Tuesday, February 8, 2011

.This is the first day of the rest of your life.

So. Tomorrow is the day. Tomorrow I will begin to adventure to do things in Australia.

I'm excited, nervous, happy, sad, basically every emotion imaginable for a situation like this. I keep trying to remind myself that no matter what God has it under control..but sometimes I just kind of want to say.."are you sure you know what you're doing?" haha. I am so very excited for this opportunity and also excited to see how I grow and change (but not too much no worries) as a person.
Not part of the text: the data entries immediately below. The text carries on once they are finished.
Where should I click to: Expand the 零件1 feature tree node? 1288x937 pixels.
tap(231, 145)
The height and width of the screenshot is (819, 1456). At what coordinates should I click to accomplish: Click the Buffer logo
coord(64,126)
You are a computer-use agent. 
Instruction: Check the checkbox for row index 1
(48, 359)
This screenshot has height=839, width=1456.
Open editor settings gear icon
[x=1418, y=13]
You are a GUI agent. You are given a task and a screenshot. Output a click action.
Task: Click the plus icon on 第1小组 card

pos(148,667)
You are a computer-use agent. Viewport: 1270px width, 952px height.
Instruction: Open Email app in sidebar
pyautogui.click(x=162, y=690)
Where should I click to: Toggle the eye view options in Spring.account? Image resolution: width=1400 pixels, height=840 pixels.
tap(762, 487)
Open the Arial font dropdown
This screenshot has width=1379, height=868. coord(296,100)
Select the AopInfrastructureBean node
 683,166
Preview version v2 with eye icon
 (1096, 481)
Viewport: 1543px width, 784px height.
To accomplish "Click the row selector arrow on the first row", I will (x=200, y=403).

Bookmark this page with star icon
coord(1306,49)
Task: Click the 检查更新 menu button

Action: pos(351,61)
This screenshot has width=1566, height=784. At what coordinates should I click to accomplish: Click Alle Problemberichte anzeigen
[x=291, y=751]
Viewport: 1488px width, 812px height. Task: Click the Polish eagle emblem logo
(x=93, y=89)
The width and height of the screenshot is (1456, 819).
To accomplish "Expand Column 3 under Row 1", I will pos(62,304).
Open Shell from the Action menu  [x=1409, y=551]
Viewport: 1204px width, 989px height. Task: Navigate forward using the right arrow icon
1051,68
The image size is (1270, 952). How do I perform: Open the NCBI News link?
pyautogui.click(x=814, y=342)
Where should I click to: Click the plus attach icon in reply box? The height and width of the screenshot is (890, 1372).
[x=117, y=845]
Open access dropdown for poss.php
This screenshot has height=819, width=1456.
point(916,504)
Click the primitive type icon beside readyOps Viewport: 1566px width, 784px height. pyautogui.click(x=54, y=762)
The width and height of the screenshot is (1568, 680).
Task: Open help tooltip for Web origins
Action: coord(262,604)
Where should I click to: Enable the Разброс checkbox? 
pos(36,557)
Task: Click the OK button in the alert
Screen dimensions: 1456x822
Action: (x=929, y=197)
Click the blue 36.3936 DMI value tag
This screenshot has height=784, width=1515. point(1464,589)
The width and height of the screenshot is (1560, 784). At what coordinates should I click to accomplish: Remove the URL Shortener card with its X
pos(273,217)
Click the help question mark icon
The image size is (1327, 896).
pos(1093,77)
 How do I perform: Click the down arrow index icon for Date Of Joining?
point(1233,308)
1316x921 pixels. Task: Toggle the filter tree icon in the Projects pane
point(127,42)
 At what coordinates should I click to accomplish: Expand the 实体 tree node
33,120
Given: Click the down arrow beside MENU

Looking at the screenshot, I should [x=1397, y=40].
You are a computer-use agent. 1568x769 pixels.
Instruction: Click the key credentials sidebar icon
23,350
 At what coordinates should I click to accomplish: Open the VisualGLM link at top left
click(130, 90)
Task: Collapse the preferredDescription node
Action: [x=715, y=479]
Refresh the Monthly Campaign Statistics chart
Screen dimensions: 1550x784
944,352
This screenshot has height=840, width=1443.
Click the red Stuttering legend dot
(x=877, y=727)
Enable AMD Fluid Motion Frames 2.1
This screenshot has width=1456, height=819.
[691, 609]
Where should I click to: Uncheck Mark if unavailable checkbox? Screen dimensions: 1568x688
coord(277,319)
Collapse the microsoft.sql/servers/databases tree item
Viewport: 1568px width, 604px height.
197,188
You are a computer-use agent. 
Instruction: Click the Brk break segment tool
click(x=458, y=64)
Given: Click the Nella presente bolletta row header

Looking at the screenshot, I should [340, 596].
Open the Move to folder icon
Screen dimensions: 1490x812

The big, hard part that I have been procrastinating as long as possible came yesterday. The goodbyes. I cried as soon as I said goodbye to everyone in my house. They are super amazing and it made me so sad to leave. They all better be reading this and better keep in touch in the next few months. Kathy, I will be expecting a message on my wall every day! :) I also bawled again when saying goodbye to the best friend. I have been in constant conversation with Geneva since we became friends in august. She has become my other half. I kind of don't know how to leave her. I will miss her a lot. I hope she doesn't adventure to do many things without me. Bottom line. I have the best friends and family in the world and as I'm leaving I sometimes think I am crazy to leave all these people to go to a place with a bunch of strangers. I'm hoping that there are still some awesome people in Australia. haha.

So now that those are done I'm basically just ready to go. No more waiting around and thinking about how weird and scary this all is. I just want to GO. As soon as I get the chance I will let everyone know I am safe and settled. Here we go!